Research Topics

Active: since 2017

Code RecipesThe co-existence of various kinds of devices, protocols, architectures, and programming languages make Internet of Things (IoT) systems complex to develop, even for experienced programmers. When novice programmers are learning to implement these systems, they are required to deal with areas in which they do not have deep knowledge. Furthermore, besides becoming proficient in these areas separately, they should integrate them and build a system whose components are heterogeneous from both software and hardware perspectives.

Our research focused, at a first stage, on identifying the most challenging issues that novice programmers experience when developing IoT systems. Results suggested that the integration of heterogeneous software components is one of the most painful issues. It commonly implies dealing with several protocols, formats, and authentication mechanisms, that are usually unknown to the novices. Moreover, the lack of clear and complete documentation, or merely, the absence of documentation that can be understood by a novice developer, make this integration issue even more difficult to overcome.

Two proposals emerged from the outcomes of this research; Code Recipes and IoT Notebooks.

Code Recipes

Inspired by the question “How do the lessons learned by IoT novice programmers can be captured, so they become an asset for other novice developers?”, we proposed Code Recipes. They are summarized and well-defined documentation modules, non-dependent from programming languages or run-time environments, and structured around the code fragments that are required to implement some portions of an IoT system.
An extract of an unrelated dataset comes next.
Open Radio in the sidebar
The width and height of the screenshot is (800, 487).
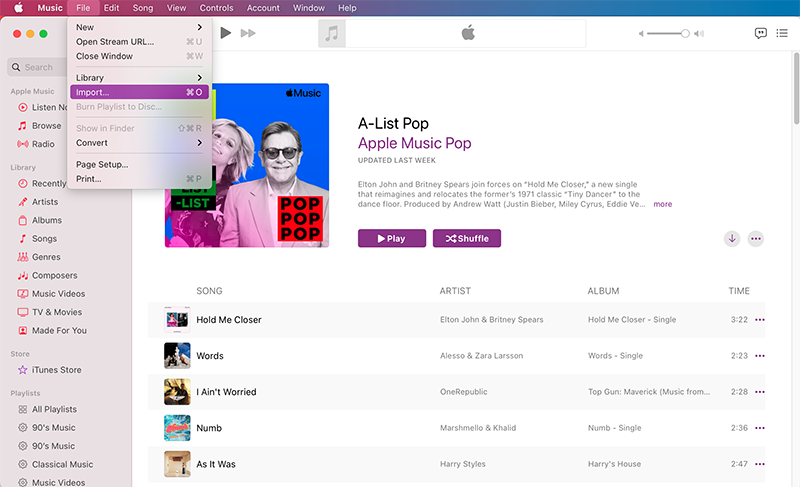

Code Recipes expose four features:

  • Include comments and documentation sources that account for the learning process.
  • They are not constrained to a specific architecture, programming language or run-time environment.
  • They are cross-linked on the basis of three criteria: alternative versions, other language versions, and related recipes.
  • Their structured representation (e.g., in JSON or XML) may enable the implementation of various kind of tools to handle them.

Current work on Code Recipes concern: the development of a Code Recipes catalog; a web-based tool through which students can use them; and the subsequent validation in the context of the course.

Further details can be found in this paper:

IoT Notebooks

Computational notebooks have been gaining prominence due to their capability to consolidate text, executable code, and visualizations in a single document. Although they are mainly used in the field of data science, the characteristics of such notebooks could make them suitable to support the development of IoT systems as well. Taking into account the IoT software development scenario and the literate computing tools landscape, we aim at proposing an IoT-tailored literate computing approach to support students and novices in the development process of several, interconnected components of an IoT system. This goal includes the implementation of an IoT notebook in line with the requirements of IoT systems and the evaluation of the usefulness of such an approach.

To assess the feasibility of this proposal with the current computational notebooks, we developed a use case with an IoT system that consisted of four architectural elements: devices, gateways, cloud, and applications. Through this use case, we identified the opportunities that current computational notebooks provide, as well as the limitations that should be addressed by an IoT-tailored computational notebook. Moreover, we presented a prototypical IoT notebook that implements such a use case, and we depicted opportunities and limitations.

Currently, we are working on the development of the IoT-tailored notebook in line with such opportunities and limitations.